Remarkable as they seem, these observations beg the question as to whether there is value-added or an adaptive advantage conferred upon embryos treading precariously, and in a chromosomally imbalanced state, in the interval between fertilization and implantation?

Now enter the provocative findings from the laboratory of Rong Li at the Stowers Institute for Medical Research, showing in a recent Nature article (doi:10.1038/nature10795) that the notion that cells exhibiting chromosome instability (CIN) are doomed to a genetic cul de sac may not be correct after all. Rather, it seems that under stressful conditions, yeast cells use aneuploidy as a form of megamutation that will lead them back to a successfully breeding euploid population, once they have culled out a genetic advantage for dealing with environmental stressors of various kinds.

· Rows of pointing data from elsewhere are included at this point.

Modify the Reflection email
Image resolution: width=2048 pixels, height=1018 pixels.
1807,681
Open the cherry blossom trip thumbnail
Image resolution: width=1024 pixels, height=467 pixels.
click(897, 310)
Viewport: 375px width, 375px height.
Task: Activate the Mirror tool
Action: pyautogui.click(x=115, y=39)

It is noteworthy that the kinds of stressors imposed on the yeast cells—oxidative, ER, and translational varieties—are not dissimilar from the stressors human gametes and embryos encounter on their way to the uterus or nitrogen dewar in the daily practice of human ARTs. We must, however, bear in mind that this work comes from the study of yeast, an organism that gave the field of cell cycle control an enormous boost by virtue of its genetic tractability, and ushered in the concept of cell cycle checkpoints, and one bearing little resemblance to human gametes or embryos, when it comes to reproductive strategy. Better then, to ask whether evidence exists that might support the notion of a beneficial effect for aneuploidy on the road to and through human embryogenesis.

As a point of departure, consider first that the mechanistic causes of aneuploidy in human gametes and embryos have been thought to reside in defects in the construction of the spindle and/or in the vital attachments that chromosomes make with microtubules via kinetochores. Interestingly, the yeast experiments not only pinpoint the propensity to go aneuploid on the heat shock protein 90 (HSP90) gene product but also on the role this protein plays in chromosome segregation and kinetochore assembly, two signature events prone to dysfunction in the human oocyte and embryo. And in the matter of checkpoint control, the Nature study further suggests that failed assembly of the kinetochore could negate implementation of the spindle assembly checkpoint, creating a situation that would foster chromosome missegregation. This idea is consistent with work published in JARG demonstrating that checkpoint control gene products are deficient in the human embryo. Finally, and to the point of switching from aneuploid to euploid, as we have already considered above, several studies now indicate that human stem cells derived from blastocysts exhibit both the ability to propagate “stable” aneuploid and polyploid lines and in a recent paper in JARG, such stem cell lines were reported to revert to a diploid state, after further passaging!

While there is a long way to go before we can more fully understand the complexity of human gamete and embryo genetic integrity, the ever present problem of aneuploidy may be taking an unexpected turn that will keep clinicians and basic scientists alike both baffled and bemused into the near future. This may be one example of why carrying our biases into the discourse on how to make a good embryo will need to be turned upside down to gain perspective into what is normal. The message: keep your options open—like a good embryo!